# [Supplied material]
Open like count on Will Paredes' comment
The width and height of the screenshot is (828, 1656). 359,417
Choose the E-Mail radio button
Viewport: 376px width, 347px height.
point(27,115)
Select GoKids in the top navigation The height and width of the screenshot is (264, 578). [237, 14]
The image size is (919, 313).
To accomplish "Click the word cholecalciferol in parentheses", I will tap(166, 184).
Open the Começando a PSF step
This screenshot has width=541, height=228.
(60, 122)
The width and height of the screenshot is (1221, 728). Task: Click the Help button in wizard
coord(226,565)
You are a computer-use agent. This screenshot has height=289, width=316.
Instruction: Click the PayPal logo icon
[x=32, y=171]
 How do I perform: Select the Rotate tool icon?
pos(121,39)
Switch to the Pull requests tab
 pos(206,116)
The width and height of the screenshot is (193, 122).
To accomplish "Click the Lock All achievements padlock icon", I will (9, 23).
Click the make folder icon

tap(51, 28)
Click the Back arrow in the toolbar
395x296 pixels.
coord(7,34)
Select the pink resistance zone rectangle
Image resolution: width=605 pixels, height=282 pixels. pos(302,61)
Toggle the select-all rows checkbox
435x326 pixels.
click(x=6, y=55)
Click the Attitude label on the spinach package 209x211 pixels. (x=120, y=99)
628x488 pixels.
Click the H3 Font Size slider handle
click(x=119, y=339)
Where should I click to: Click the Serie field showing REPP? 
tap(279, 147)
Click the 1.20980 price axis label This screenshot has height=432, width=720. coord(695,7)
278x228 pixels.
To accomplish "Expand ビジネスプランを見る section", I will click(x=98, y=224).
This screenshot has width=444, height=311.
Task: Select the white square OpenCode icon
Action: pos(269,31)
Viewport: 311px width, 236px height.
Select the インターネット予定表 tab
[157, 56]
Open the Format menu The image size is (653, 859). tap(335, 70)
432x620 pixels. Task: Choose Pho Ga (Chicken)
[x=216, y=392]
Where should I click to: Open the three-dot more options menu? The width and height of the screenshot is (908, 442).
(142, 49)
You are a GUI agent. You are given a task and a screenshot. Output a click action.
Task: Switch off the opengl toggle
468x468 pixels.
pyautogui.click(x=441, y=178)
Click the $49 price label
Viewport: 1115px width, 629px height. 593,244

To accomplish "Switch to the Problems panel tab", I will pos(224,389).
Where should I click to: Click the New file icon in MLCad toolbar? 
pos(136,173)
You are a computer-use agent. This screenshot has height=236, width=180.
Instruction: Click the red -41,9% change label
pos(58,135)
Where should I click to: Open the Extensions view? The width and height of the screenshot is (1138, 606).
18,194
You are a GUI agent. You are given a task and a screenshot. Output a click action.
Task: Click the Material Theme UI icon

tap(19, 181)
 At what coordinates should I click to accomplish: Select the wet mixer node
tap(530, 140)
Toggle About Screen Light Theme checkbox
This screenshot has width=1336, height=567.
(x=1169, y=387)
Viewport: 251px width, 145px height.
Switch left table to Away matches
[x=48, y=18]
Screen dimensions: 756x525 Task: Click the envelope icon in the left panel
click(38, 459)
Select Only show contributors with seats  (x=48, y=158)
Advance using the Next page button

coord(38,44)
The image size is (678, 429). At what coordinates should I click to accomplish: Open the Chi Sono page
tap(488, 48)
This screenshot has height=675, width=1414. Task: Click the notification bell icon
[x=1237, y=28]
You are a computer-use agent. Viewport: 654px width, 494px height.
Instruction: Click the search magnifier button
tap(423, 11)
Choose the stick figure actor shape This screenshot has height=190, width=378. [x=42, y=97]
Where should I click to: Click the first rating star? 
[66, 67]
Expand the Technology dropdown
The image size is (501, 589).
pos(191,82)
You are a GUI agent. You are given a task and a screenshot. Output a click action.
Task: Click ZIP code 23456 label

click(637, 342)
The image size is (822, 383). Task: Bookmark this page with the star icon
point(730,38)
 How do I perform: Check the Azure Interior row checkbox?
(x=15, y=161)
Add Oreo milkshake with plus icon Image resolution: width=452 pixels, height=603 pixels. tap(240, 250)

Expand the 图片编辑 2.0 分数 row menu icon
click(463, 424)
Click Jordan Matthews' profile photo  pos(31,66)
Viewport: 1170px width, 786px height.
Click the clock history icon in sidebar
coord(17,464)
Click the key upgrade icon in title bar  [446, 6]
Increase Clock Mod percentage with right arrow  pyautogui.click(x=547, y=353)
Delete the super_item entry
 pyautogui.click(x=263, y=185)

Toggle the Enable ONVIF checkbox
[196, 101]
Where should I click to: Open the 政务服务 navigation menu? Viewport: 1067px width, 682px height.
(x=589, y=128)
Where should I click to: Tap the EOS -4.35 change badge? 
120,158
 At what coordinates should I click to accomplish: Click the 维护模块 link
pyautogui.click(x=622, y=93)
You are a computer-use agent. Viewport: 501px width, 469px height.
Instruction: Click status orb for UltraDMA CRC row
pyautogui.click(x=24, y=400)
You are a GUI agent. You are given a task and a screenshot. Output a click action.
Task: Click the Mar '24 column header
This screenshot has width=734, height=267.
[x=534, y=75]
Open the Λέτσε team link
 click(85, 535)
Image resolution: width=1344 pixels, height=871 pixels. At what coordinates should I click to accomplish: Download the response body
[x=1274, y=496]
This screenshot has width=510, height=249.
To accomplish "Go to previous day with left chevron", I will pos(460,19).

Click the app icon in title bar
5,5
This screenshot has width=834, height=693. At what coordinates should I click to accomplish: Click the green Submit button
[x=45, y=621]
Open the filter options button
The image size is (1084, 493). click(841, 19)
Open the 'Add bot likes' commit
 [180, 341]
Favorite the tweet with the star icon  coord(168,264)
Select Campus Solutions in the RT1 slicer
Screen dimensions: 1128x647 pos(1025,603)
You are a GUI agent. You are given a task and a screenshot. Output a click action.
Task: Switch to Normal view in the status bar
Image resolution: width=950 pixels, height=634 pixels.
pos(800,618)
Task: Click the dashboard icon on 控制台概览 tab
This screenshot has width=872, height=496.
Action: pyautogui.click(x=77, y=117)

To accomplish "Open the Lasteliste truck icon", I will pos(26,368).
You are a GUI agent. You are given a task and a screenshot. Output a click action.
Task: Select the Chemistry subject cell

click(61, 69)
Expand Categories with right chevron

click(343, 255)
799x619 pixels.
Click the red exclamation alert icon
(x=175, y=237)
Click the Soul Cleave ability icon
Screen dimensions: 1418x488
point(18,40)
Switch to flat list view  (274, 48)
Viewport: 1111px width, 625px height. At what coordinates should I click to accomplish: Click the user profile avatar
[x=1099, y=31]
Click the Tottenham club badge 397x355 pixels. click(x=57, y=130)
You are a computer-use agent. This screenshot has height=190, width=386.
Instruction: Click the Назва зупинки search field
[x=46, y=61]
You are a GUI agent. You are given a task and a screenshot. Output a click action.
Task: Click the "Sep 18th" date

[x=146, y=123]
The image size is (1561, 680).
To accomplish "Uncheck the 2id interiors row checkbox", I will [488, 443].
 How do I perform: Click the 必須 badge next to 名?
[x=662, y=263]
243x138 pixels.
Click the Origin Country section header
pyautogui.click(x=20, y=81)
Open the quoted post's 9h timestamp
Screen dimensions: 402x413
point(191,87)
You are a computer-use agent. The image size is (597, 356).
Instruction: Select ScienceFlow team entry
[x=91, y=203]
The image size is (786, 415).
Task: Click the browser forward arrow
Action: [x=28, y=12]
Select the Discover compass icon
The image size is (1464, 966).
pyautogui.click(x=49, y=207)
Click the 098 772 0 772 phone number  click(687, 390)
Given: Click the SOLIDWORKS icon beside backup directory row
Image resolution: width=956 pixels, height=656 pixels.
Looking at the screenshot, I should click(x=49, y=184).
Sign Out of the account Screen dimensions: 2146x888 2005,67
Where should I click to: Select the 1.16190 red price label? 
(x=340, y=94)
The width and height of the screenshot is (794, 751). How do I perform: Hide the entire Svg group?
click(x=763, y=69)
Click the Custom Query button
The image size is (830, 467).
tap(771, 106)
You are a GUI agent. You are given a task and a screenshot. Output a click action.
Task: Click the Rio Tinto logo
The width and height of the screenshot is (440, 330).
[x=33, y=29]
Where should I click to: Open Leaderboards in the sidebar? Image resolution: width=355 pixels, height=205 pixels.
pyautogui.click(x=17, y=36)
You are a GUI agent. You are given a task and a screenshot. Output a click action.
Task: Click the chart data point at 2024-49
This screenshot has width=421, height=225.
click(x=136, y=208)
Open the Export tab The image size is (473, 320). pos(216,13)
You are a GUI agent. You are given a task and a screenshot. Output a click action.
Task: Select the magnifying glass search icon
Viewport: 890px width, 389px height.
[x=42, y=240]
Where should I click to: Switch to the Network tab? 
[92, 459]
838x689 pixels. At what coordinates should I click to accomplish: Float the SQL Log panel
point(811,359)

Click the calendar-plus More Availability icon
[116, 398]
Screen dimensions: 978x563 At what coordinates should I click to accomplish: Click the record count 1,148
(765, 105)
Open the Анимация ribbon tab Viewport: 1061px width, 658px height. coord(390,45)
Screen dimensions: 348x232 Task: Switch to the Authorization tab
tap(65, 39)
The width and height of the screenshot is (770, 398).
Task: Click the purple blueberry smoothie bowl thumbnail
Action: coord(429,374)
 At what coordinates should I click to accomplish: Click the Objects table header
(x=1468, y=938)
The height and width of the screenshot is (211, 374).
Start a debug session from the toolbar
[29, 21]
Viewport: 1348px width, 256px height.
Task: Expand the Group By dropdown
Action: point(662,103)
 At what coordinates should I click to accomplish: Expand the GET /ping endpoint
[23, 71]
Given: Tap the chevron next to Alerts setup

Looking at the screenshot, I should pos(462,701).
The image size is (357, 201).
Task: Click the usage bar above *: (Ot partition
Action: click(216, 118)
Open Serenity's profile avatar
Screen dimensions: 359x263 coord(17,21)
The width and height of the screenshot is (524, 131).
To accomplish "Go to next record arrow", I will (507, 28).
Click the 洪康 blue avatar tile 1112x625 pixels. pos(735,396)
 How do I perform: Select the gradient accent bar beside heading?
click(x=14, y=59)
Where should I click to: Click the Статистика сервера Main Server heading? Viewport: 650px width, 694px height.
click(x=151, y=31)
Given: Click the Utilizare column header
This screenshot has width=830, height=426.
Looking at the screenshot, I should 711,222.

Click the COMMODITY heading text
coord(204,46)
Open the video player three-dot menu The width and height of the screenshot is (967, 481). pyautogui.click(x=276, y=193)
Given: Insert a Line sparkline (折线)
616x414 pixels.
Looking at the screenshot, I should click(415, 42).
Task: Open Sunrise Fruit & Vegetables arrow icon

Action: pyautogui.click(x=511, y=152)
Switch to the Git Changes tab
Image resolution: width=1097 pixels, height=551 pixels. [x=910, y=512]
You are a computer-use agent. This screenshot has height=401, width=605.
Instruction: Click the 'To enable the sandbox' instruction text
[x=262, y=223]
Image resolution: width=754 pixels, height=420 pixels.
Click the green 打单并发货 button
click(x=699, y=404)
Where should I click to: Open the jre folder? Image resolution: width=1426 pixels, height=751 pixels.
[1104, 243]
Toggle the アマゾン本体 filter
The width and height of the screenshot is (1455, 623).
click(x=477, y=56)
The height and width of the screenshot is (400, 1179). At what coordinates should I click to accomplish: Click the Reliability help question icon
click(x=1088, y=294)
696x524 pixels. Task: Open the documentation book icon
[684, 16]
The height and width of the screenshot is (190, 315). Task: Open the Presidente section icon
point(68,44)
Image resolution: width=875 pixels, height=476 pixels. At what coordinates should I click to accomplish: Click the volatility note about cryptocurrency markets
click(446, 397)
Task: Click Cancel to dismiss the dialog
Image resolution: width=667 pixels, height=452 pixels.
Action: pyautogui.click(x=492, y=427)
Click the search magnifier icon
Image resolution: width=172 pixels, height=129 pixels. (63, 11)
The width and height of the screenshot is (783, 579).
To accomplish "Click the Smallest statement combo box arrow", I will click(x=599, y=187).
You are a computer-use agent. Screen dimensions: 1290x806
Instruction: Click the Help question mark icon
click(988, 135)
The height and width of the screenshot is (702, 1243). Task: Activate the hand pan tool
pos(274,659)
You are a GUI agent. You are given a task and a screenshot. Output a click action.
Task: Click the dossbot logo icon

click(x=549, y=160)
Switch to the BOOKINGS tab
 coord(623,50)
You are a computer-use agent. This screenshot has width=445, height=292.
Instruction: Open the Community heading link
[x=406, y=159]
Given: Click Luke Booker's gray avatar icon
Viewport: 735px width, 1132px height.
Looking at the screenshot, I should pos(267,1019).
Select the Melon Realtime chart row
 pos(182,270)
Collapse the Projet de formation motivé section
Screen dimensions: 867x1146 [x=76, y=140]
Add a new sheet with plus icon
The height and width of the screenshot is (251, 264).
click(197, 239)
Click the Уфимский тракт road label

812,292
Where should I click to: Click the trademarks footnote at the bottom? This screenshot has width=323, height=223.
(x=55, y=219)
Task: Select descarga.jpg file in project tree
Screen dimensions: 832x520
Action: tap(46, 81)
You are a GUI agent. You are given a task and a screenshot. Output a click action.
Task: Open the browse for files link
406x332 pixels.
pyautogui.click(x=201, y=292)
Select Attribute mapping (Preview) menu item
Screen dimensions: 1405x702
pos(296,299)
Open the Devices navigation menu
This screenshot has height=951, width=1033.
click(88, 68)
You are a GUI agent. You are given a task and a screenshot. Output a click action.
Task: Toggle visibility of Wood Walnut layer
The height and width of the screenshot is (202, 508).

# [Work task]
When you reach the line in the material above that holds "Task: Click the Rio Tinto logo", begin reproducing lines exactly, and stop after the line that holds "Task: Click the chart data point at 2024-49".

# [Solution to the problem]
Task: Click the Rio Tinto logo
The width and height of the screenshot is (440, 330).
[x=33, y=29]
Where should I click to: Open Leaderboards in the sidebar? Image resolution: width=355 pixels, height=205 pixels.
pyautogui.click(x=17, y=36)
You are a GUI agent. You are given a task and a screenshot. Output a click action.
Task: Click the chart data point at 2024-49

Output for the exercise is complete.